I think it is time to mention a rather annoying problem with German
keyboard drivers that misleads users significantly. If your company
produces keyboard drivers, *please* forward this message to the engineer
in charge for serious consideration.
I estimate that more than half of all Germans who type English texts on
German keyboards enter
U+00B4 ACUTE ACCENT
instead of
U+0027 APOSTROPHE
or
U+2019 RIGHT SINGLE QUOTATION MARK (preferred apostrophe)
when they write English texts. This error is difficult to spot on
low-resolution screens, but the result looks horrible if printed out on
a high-resolution device (at least to anyone with a typographer's eye).
This problem shows up not only in casual emails but also in professional
print publications, CD cover texts, poster's, and many other places.
Many Germans write "itīs" and "doesnīt" instead of "it's" and "doesn't".

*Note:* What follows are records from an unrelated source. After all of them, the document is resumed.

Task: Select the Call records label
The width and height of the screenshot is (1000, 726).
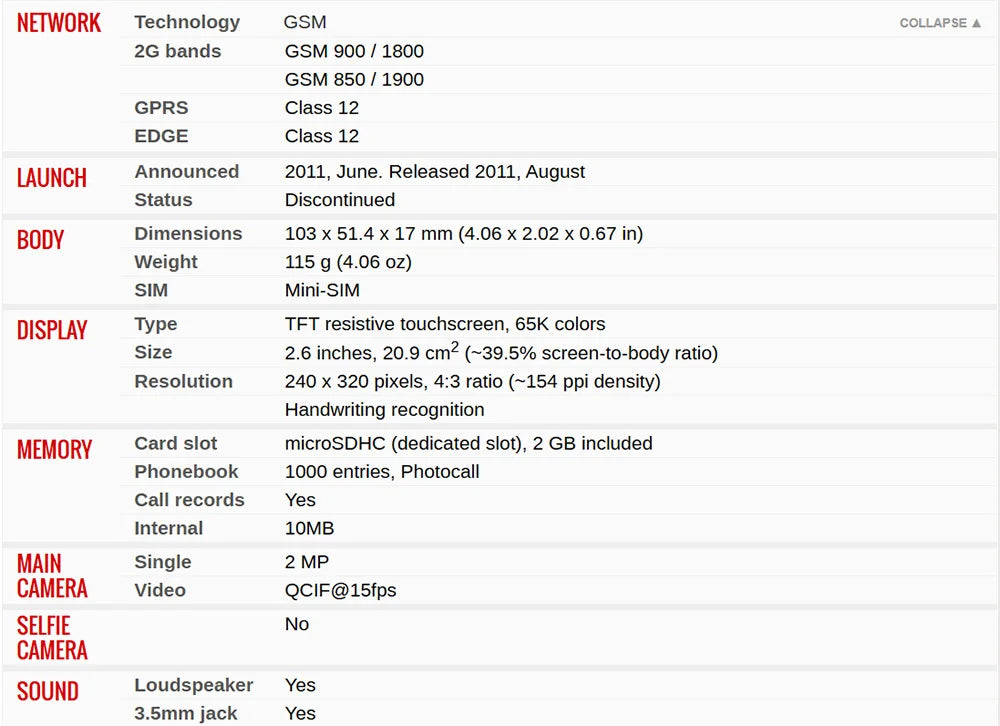Action: pos(189,500)
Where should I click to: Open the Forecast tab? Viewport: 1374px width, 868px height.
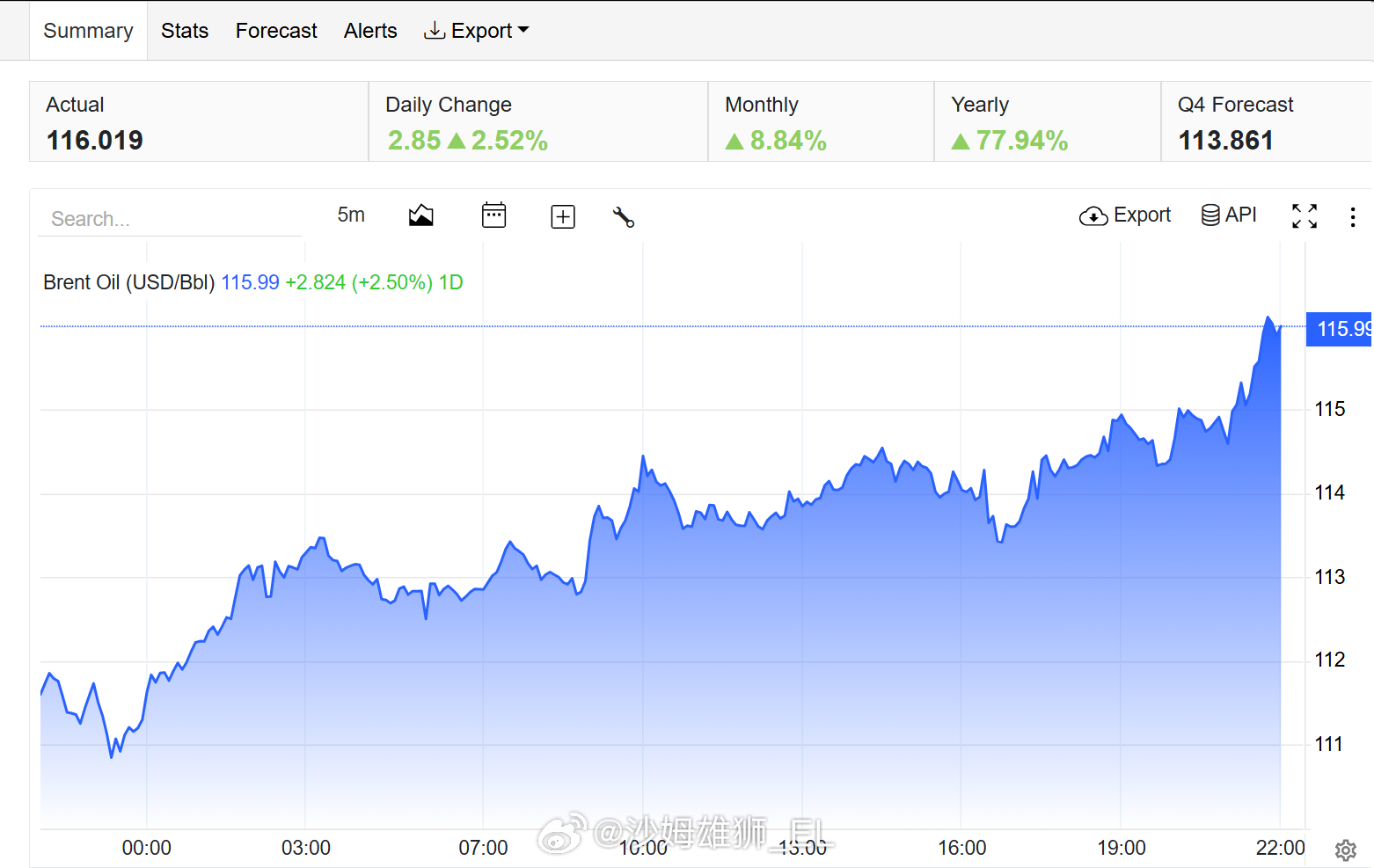[x=276, y=31]
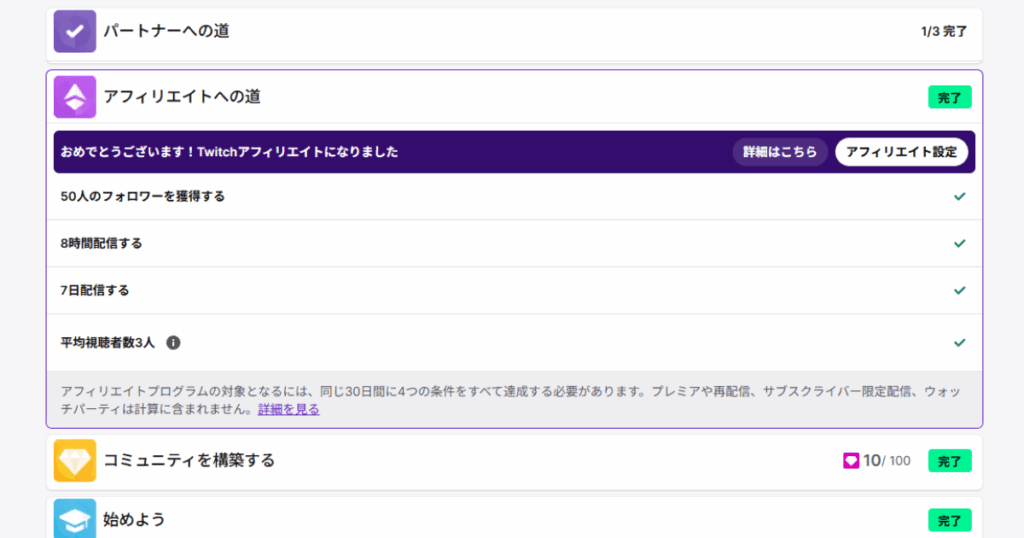This screenshot has width=1024, height=538.
Task: Open アフィリエイト設定 button
Action: (901, 152)
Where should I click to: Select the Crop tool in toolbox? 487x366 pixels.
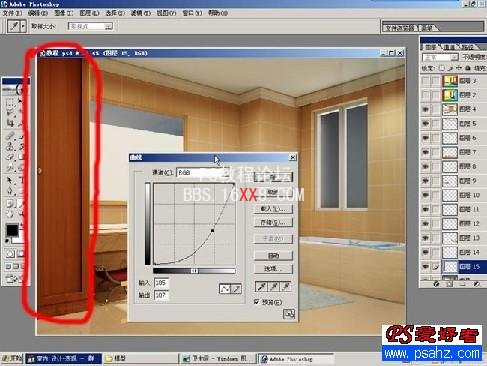pos(10,123)
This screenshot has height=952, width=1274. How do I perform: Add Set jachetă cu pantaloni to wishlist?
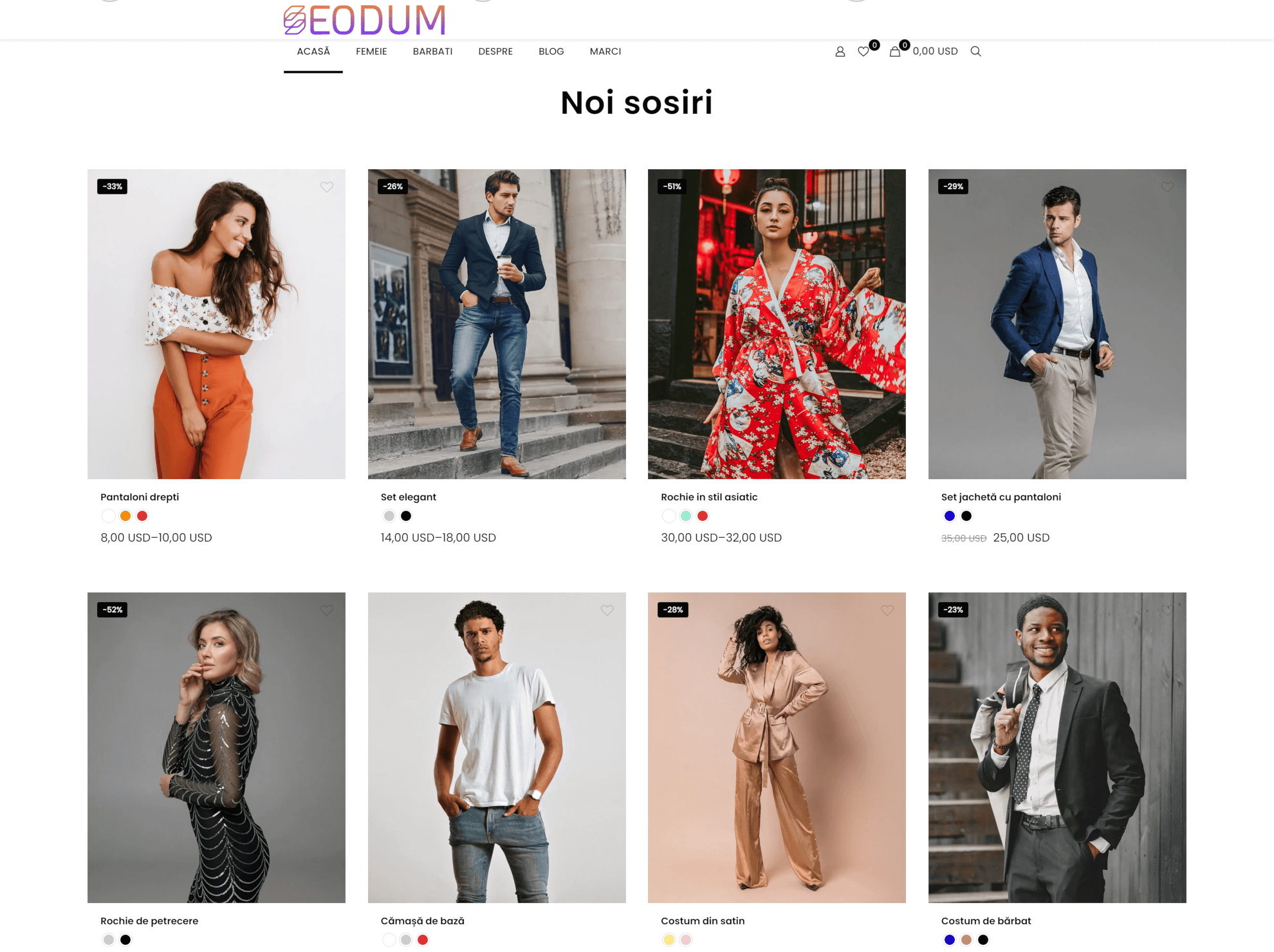click(x=1167, y=187)
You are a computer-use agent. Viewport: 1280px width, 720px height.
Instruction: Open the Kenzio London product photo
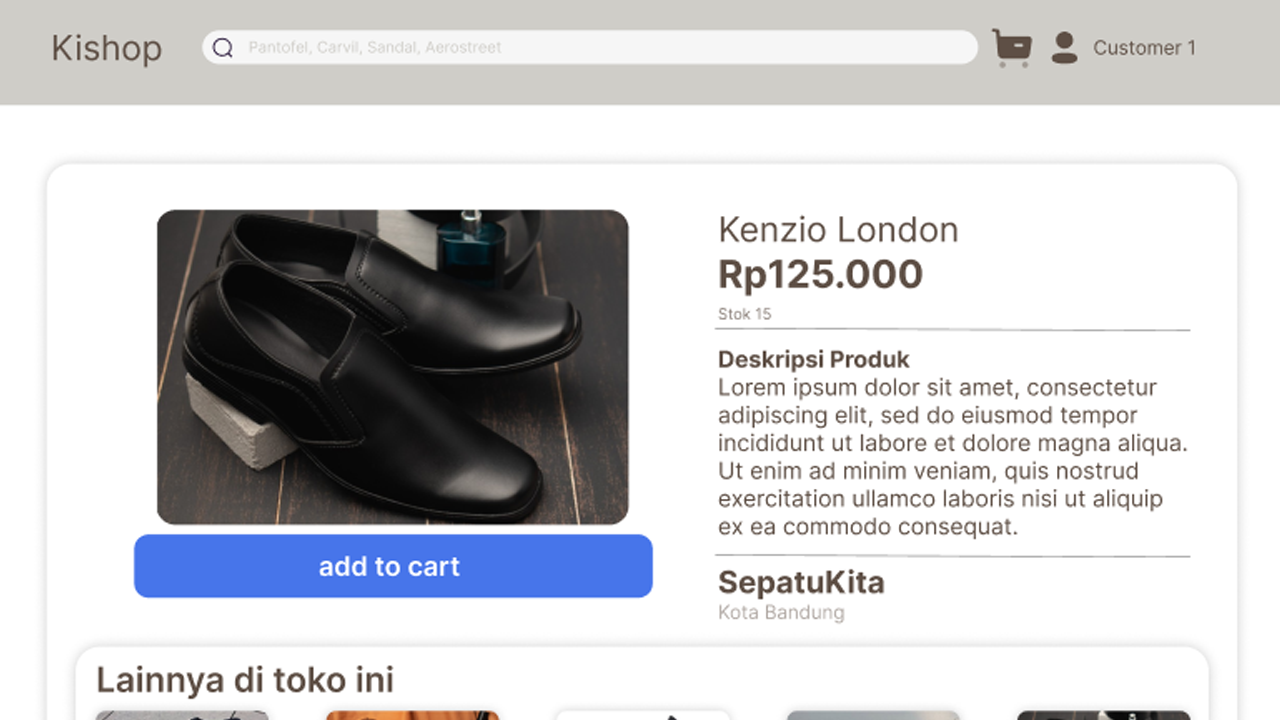click(x=392, y=367)

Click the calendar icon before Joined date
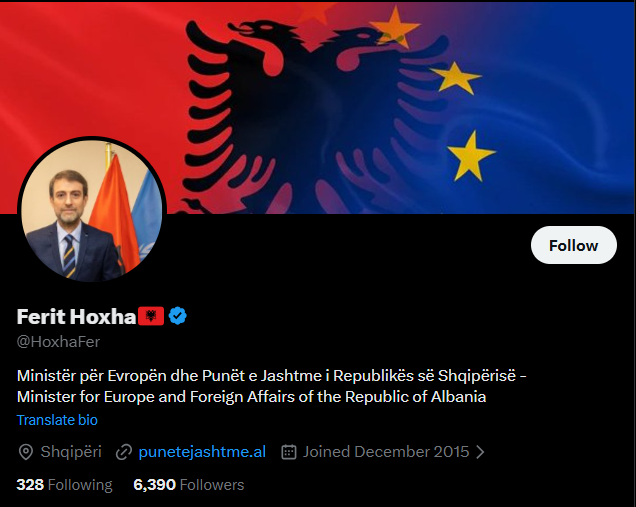tap(289, 452)
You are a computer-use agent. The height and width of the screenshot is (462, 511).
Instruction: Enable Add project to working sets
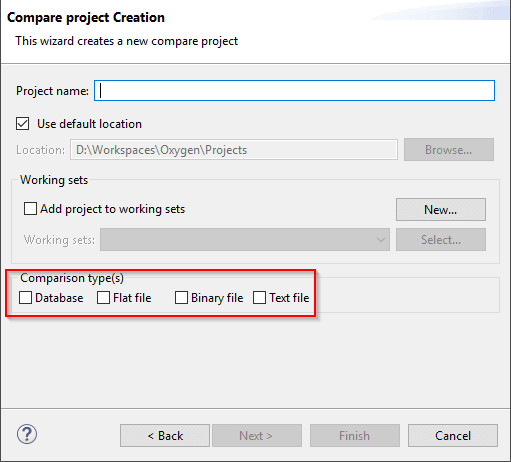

The reasons for this common user error are easy to spot:
If you look at the attached photo of a German keyboard, you will find an
acute/grave (ī/`) key left of backspace and a number-sign/apostrophe key
(#/') below it. The German language doesn't use apostrophes or acute/
grave accents, therefore non-programmers are not very familiar with the
difference between these keys. Since the acute accent is reachable
without pressing shift and looks on low-res screens almost like an
English apostrophe, it is misused for that purpose frequently.
This happens today very frequently both with MS-Windows and X Window
System users.
What can be done to solve this problem?
a) Make sure that your spell checkers do flag and handle conveniently
the case where accidentally the U+00B4 ACUTE ACCENT instead of
the U+0027 APOSTROPHE key has been pressed.
b) The key left of backspace used to be a non-spacing key on German
typewriters that allowed to put grave, acute, and circumflex (= grave
+ acute) onto other letters for writing French. This accent key should
again always be configured as a non-spacing key, because this will make
intuitively clear that U+0060 and U+00B4 should not be used for
anything but entering French accents on to of other base letters.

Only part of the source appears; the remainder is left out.